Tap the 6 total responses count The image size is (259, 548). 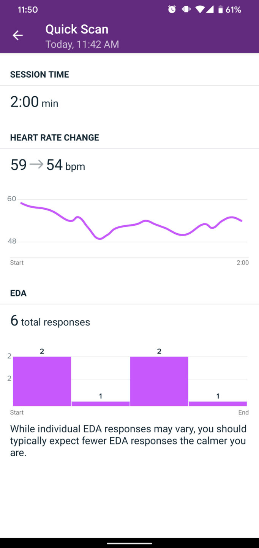[50, 321]
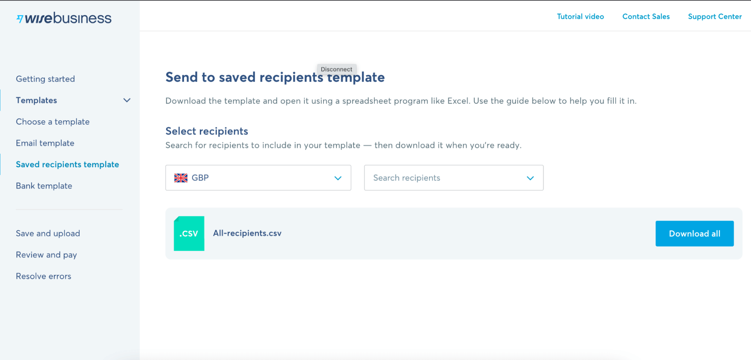The width and height of the screenshot is (751, 360).
Task: Select Saved recipients template
Action: (67, 164)
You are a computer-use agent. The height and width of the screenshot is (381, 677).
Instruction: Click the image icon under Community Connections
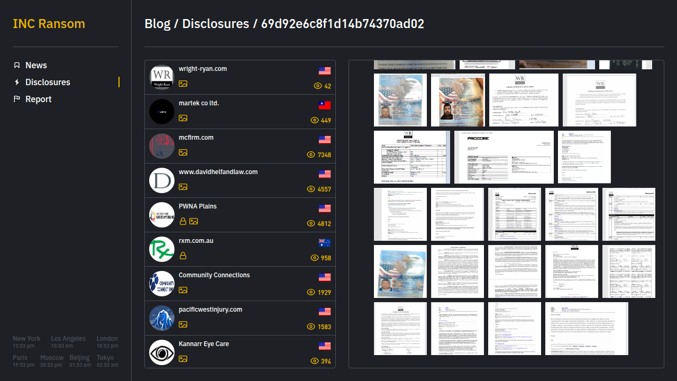click(x=183, y=290)
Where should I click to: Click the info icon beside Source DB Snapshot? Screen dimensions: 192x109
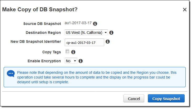pos(95,24)
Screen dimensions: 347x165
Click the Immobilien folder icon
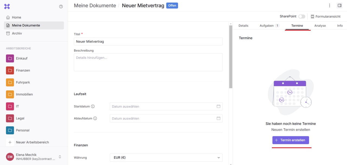10,94
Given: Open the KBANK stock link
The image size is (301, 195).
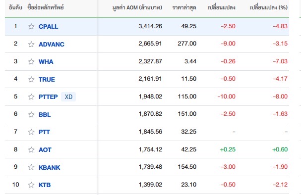Looking at the screenshot, I should pos(49,167).
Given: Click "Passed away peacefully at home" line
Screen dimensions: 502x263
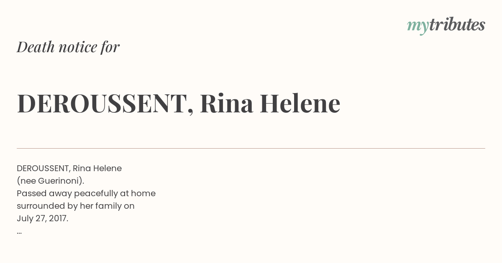Looking at the screenshot, I should 86,194.
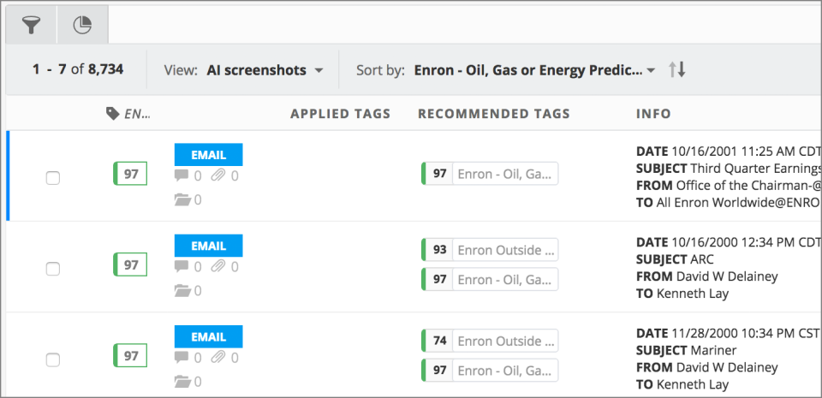The image size is (822, 398).
Task: Click the 74 Enron Outside recommended tag
Action: click(491, 341)
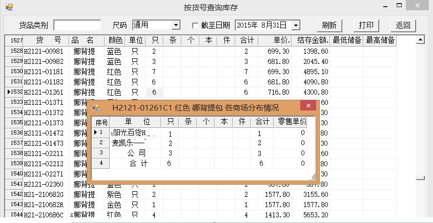Click the 刷新 button

click(329, 25)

### TASK STATEMENT
What you give back must be exactly the lines of the listing above from the line containing "Where should I" through its last line, inclusive, without pictures, please.

### OUTPUT BELOW
Where should I click to: Click the info icon beside Source DB Snapshot? Screen dimensions: 192x109
pos(95,24)
Screen dimensions: 347x165
Click the Immobilien folder icon
10,94
Given: Open the KBANK stock link
The image size is (301, 195).
Looking at the screenshot, I should pos(49,167).
Given: Click "Passed away peacefully at home" line
Screen dimensions: 502x263
Looking at the screenshot, I should 86,194.
The image size is (822, 398).
Task: Click the 74 Enron Outside recommended tag
Action: click(491, 341)
Click the 刷新 button

click(329, 25)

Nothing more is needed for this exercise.